青龍鱗紋刀。こちらも音声は青龍せいりゅうで、鱗紋刀は「りんもんとう」「うろこもんがたな」のどちらか。
不変鋼太刀。音声がないのをいいことに、その材料から不変鋼太刀ミスライトビッグカタナなんて呼ばれていたら。
星切ほしきり。現実世界では織田家の名刀と知られたものの、異世界ゆえに星切スタースライサーとか呼ばれちゃっていたら。

……英語版で推測できますから、いささか誇張気味ではあります。そして、読みが定まらないことでゲーム体験に害があるかといえば、特にないんですね。(正直
なので私は、日本国の名称にまつわる以下の閣議決定をもとに解釈しています。閣議決定ですからね。日本国としての正式回答と捉えて相違のない、重要な決定です。それは、

「どっちでもいいよ」

にっぽんとにほんどっち?どっちでもいいよと回答。

国号がそうなら刀名がどっちでもいっか!(大の字

(大の字になりながら) ただし、どっちでもいいとはいえ、この答弁にもあるとおり「広く通用」していることが求められます。でなければ好き勝手に当て字できちゃいますからね。合意形成って大事なんです。

まとめ

そう考えたとき、血刀は読みの双方が書物で用いられており、どっちでもよさそうです。ランシンケットウはすべて音読みで統一できますが、ランシンちがたなは音訓が混ざるのをどう捉えるかですね。

鱗紋刀は、そのフレーズ自体が現実世界の日本語で広く通用しているとは言えません。ダマスカス的なものはさておき、鱗の紋様をした刀自体が存在しませんゆえ。ただし、北条氏の家紋で有名な「鱗紋(うろこもん)」とほぼ同義であることから、前例踏襲主義で言えばセイリュウうろこもんがたなです。が、音の響きを重視してセイリュウリンモントウでも間違いではないでしょう。

というわけで、ひとまずはどっちでもいいよ!の着地点を得てから、もう一度高く飛び上がってみます。

現代地球世界観とハイデリン世界観

現実世界とハイデリン世界で描写がバッティングした場合、ベースとなる判断基準は「ハイデリン世界が正」です。このブログでも表現の誤謬などを取り扱っていますが、それらはあくまで私が現代地球世界観での見地から述べています。私は現代地球人 (のつもり) ですから、ハイデリン世界観は持ちえません。
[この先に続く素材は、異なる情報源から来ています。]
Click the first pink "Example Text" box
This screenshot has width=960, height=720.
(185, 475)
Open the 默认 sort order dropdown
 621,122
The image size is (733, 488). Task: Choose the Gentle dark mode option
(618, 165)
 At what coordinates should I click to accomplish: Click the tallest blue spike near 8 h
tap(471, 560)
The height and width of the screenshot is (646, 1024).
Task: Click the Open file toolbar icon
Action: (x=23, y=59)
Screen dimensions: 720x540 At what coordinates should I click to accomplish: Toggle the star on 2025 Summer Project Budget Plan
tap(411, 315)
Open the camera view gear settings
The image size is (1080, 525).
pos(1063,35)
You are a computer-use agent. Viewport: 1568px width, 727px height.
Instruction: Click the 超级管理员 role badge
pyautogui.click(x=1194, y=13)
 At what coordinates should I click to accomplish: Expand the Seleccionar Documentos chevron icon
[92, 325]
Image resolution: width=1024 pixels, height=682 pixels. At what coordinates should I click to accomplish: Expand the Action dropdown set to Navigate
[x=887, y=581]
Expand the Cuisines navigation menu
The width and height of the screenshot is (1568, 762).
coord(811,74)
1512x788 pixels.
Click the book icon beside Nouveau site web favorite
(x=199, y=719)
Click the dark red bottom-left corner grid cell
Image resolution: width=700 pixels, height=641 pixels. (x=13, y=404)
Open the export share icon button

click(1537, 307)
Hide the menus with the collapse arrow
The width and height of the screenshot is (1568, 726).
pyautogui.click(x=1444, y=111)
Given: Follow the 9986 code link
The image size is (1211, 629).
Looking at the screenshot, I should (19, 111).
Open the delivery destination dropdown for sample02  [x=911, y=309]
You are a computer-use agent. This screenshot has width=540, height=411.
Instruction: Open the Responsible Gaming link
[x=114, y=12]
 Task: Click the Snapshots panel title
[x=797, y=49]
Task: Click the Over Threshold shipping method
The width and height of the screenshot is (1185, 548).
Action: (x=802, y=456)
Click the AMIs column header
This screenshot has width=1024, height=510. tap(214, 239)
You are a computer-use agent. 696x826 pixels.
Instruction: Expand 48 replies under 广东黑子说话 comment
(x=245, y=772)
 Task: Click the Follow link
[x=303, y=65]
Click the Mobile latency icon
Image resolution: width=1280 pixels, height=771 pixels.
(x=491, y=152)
ある程度はハイデリン世界を知ったつもりではあるけれど、知っていることしか知らないのですから。

一例として、さきほどの鱗紋刀。音読み訓読みとは、かつての日本と中国があのような立場関係で存在したがゆえの産物です。ハイデリン世界で同様の表現があるなら、近似する出来事があったはず。攘夷という語も中華思想が前提にあっての語ですから、そうした機序が必要なんですね。超弩級ちょうどきゅうとおんなじアレです。

脱線: 超弩級のアレとは。

超弩級とは、規格外や桁外れなどを示す慣用句。語源は「レッドノートの戦艦をえる」。つまりこの慣用句の成立には、まず「ドレッドノート級の戦艦」の概念が必須です。

たとえばこの語がフィクション内で使われた場合、まず何らかの建造物を「○○級」と評する文化が下敷きにあり、そのなかで「ドレッドノート級」と呼ばれる格があったと推理できます。ハイデリン世界なら帝国軍に「アグリアス級」とのフレーズが登場します。それなら、使われても説得力がありますよね。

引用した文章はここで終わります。